Santé de la reproduction / En Côte-d’Ivoire, l’IVG n’est plus un crime dans certains cas – mais peu de femmes le savent

• Ce qu’il faut savoir sur l’Ivg

A 15 ans, MC en classe de 4e dans un établissement privé de Yopougon contracte une grossesse alors
qu’elle venait de passer les vacances à l’intérieur du pays chez une tante. Entre crainte des parents et
regard dédain de ses amis d’école, MD est gagnée par l’anxiété qui la ronge. Que faire devant cette
situation ? D’après son témoignage, la grossesse était encore au premier stade, elle n’était pas
visible. Elle s’est donc confiée à ses amies pour envisager un avortement. « J’avais peur de la réaction
de mes parents et je n’avais pas les moyens d’aller voir un médecin. Je me suis confiée à mes amies
pour une solution clandestine », fait savoir la jeune adolescente qui n’ira pas jusqu’à la solution du
pire. Elle eut son salut par une bonne volonté qui a pu informer ses parents à temps. Au regard de
son âge et de son statut d’élève mineur, les parents l’ont conduite dans une clinique du quartier pour
l’interruption de sa grossesse.

Les cas MD sont légion dans nos établissements scolaires et dans divers milieux en Côte d’Ivoire.
Longtemps considéré comme un crime, l’avortement était jusqu’à une période récente une sorte de
tabou même chez des praticiens de soins de santé. Rares étaient les médecins, infirmiers ou sages-
femmes qui prenaient le risque d’avorter des filles enceintes. Et les décès par avortement clandestin
gagnaient du terrain. Selon une étude menée par un groupe de médecins ivoiriens dont Dr Joseph
Bénié Bi Vroh en 2007, au moins 47 mille femmes perdaient la vie par an du fait des avortements
provoqués. Selon la même étude, Les principaux déterminants des avortements étaient : la pression
familiale et sociale (27,7 %), le trop jeune âge (22,2 %), les difficultés économiques (21,3 %) et la
volonté de poursuivre la scolarité (15,5 %).

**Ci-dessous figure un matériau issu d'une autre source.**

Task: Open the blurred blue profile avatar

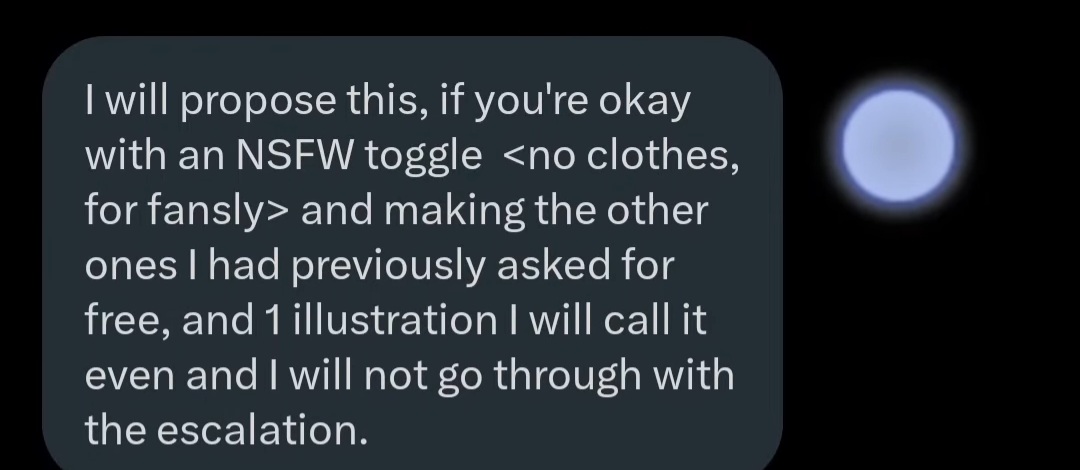Action: 899,145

Aujourd’hui encore le risque est là mais entre-temps, la législation aussi répressive qu’elle demeure a
évolué et une interruption de grossesse n’est plus systématiquement condamnée. L’article 427
nouveau du Code pénal (19 juin 2024) autorise désormais l’interruption volontaire de grossesse (IVG)
sous certaines conditions :

– Lorsque la vie de la femme est en danger
– Lorsqu’elle est enceinte à la suite d’un viol ou d’un inceste
– Lorsque la grossesse met en péril sa santé physique ou mentale.

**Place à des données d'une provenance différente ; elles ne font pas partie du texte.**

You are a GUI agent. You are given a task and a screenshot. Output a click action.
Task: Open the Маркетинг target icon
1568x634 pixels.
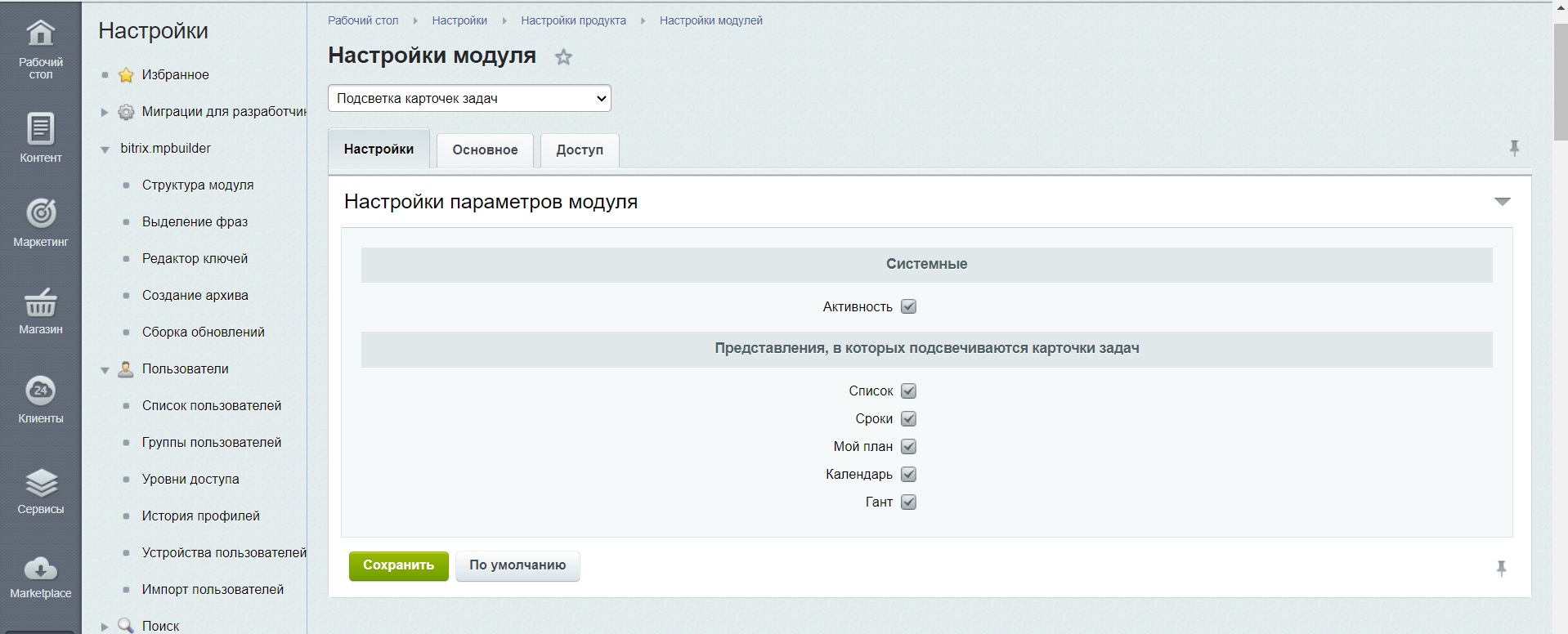[40, 214]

A partir de là, les praticiens devraient être à l’aise pour intervenir dans une Ivg sans risque d’être
poursuivis pour peu qu’ils respectent la législation. Le seul handicap cependant reste le manque
d’information et de sensibilisation de masse.

Cela doit être l’affaire des pouvoirs publics, des Ong et des médias et le message-clé à passer est
simple. Un cadre légal existe : il protège et encadre l’accès à l’IVG sécurisée.

Dans les écoles comme dans les centres de santé, il faut l’enseigner tout en insistant sur l’article 427
nouveau pour que les jeunes filles sortent de cette spirale du silence.

J’ai consulté le cahier de leçons de ma fille de Cm1 et j’ai vu un cours sur ‘’Comment éviter les
grossesses précoces’’. Quand je l’interroge, elle me récite merveilleusement la leçon. « Pour éviter
les grossesses précoces il faut éviter les rapports sexuels, il faut écouter les parents, ne pas avoir de
mauvaises fréquentations ». La leçon s’arrête là.

Pourtant à cet âge les jeunes élèves sont plus attentifs et retiennent les leçons. Il faut donc aller plus
loin et leur enseigner la voie légale à suivre pour un avortement sécurisé quand une grossesse non
désirée et précoce survient. Cela limiterait le recours à la clandestinité dû en partie à un manque
d’éducation et de sensibilisation.

L’article 427 nouveau du code pénal ivoirien comporte des avancées notables pour un avortement
sécurisé. Mais une loi seule ne saurait suffire. Il faut que les structures médicales soient prêtes à
l’appliquer. De nombreuses femmes ignorent leurs droits ou font face à des obstacles comme la
stigmatisation, le coût du traitement et l’accès aux services. Ces barrières doivent être levées pour
une meilleure santé de la reproduction.